[Pixel coordinate grounding data]
# # # # #
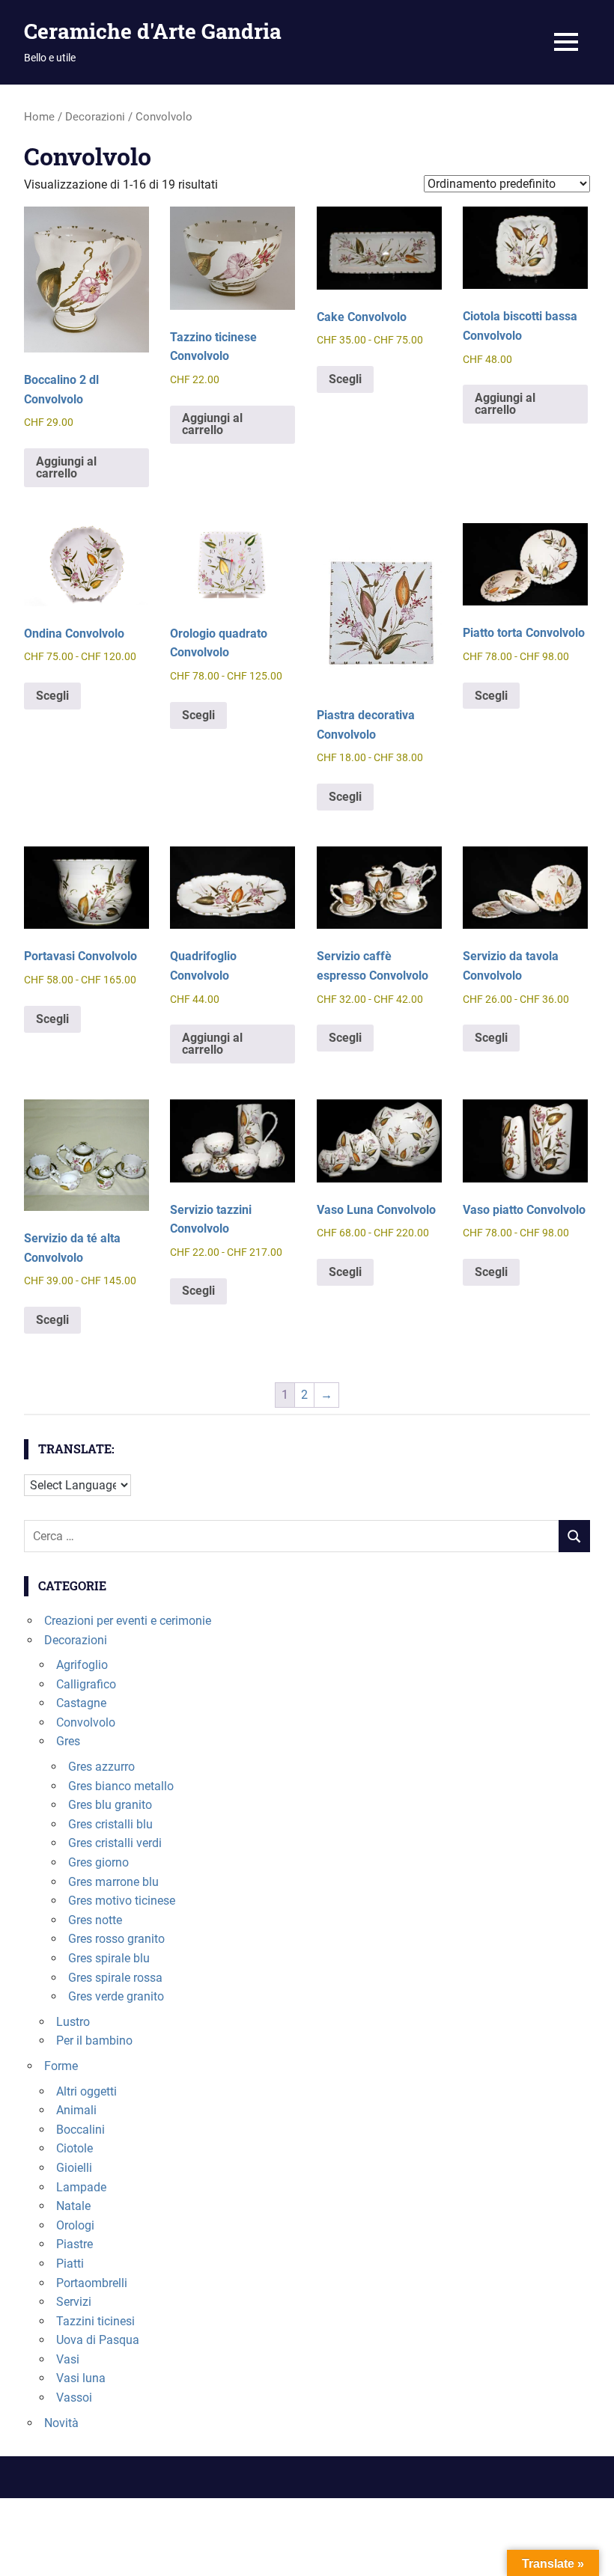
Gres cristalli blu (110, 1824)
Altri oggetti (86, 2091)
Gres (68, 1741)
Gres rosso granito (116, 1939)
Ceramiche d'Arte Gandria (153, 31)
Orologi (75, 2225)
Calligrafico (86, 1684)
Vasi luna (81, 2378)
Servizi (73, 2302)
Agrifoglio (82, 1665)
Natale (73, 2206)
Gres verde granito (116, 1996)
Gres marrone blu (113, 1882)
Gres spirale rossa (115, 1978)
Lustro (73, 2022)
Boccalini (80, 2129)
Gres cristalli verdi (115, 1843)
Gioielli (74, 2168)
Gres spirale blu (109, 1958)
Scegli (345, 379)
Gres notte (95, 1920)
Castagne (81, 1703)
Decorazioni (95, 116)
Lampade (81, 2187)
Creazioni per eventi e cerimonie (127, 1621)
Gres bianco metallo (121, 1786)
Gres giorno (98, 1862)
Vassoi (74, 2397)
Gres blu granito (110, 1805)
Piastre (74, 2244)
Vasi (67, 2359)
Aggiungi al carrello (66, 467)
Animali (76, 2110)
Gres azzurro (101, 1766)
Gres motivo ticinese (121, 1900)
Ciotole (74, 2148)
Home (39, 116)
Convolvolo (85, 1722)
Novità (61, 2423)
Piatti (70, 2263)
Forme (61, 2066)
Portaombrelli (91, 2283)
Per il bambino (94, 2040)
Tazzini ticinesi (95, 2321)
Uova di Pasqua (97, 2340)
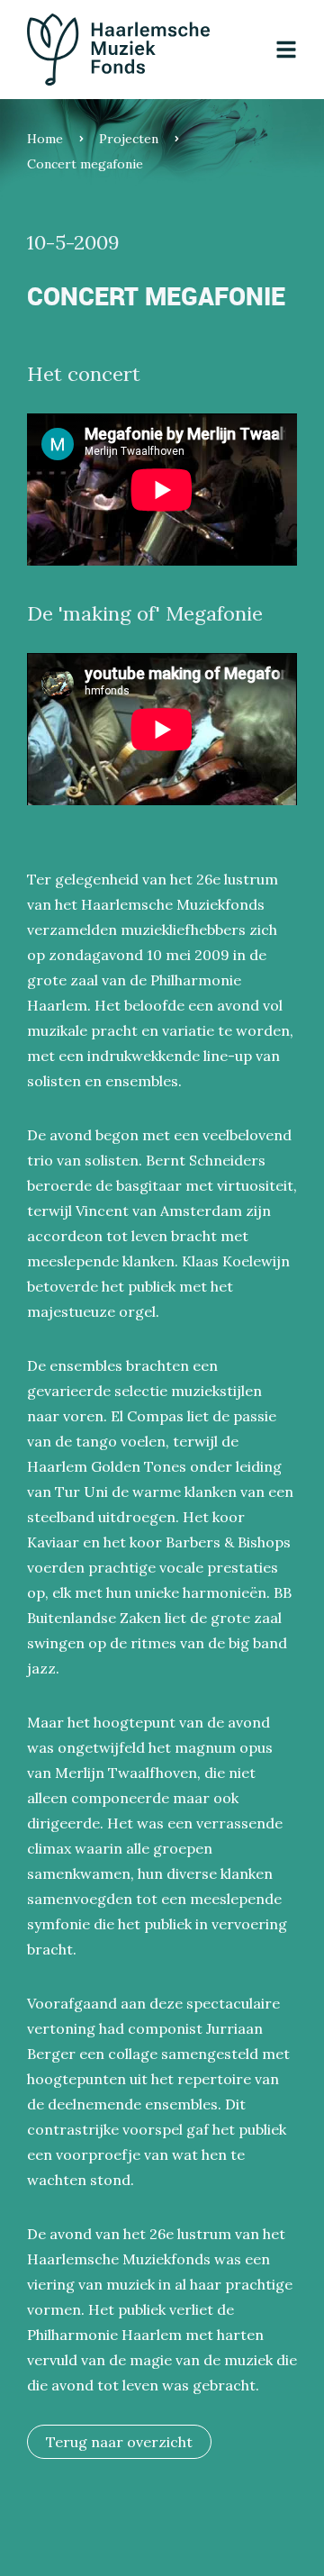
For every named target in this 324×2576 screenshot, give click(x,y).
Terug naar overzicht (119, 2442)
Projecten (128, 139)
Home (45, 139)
# # # # #
> [WHAT NEEDS TO BE DONE] Keep every word of the records exact as you write them out, but drop the pictures.

> [RESPONSE]
Gres cristalli blu (110, 1824)
Altri oggetti (86, 2091)
Gres (68, 1741)
Gres rosso granito (116, 1939)
Ceramiche d'Arte Gandria (153, 31)
Orologi (75, 2225)
Calligrafico (86, 1684)
Vasi luna (81, 2378)
Servizi (73, 2302)
Agrifoglio (82, 1665)
Natale (73, 2206)
Gres verde granito (116, 1996)
Gres marrone blu (113, 1882)
Gres spirale rossa (115, 1978)
Lustro (73, 2022)
Boccalini (80, 2129)
Gres cristalli verdi (115, 1843)
Gioielli (74, 2168)
Gres spirale blu (109, 1958)
Scegli (345, 379)
Gres notte (95, 1920)
Castagne (81, 1703)
Decorazioni (95, 116)
Lampade (81, 2187)
Creazioni per eventi e cerimonie (127, 1621)
Gres bianco metallo (121, 1786)
Gres giorno (98, 1862)
Vassoi (74, 2397)
Gres blu granito (110, 1805)
Piastre (74, 2244)
Vasi (67, 2359)
Aggiungi al carrello (66, 467)
Animali (76, 2110)
Gres azzurro (101, 1766)
Gres motivo ticinese (121, 1900)
Ciotole (74, 2148)
Home (39, 116)
Convolvolo (85, 1722)
Novità (61, 2423)
Piatti (70, 2263)
Forme (61, 2066)
Portaombrelli (91, 2283)
Per il bambino (94, 2040)
Tazzini ticinesi (95, 2321)
Uova di Pasqua (97, 2340)
For every named target in this 324×2576 screenshot, give click(x,y).
Terug naar overzicht (119, 2442)
Projecten (128, 139)
Home (45, 139)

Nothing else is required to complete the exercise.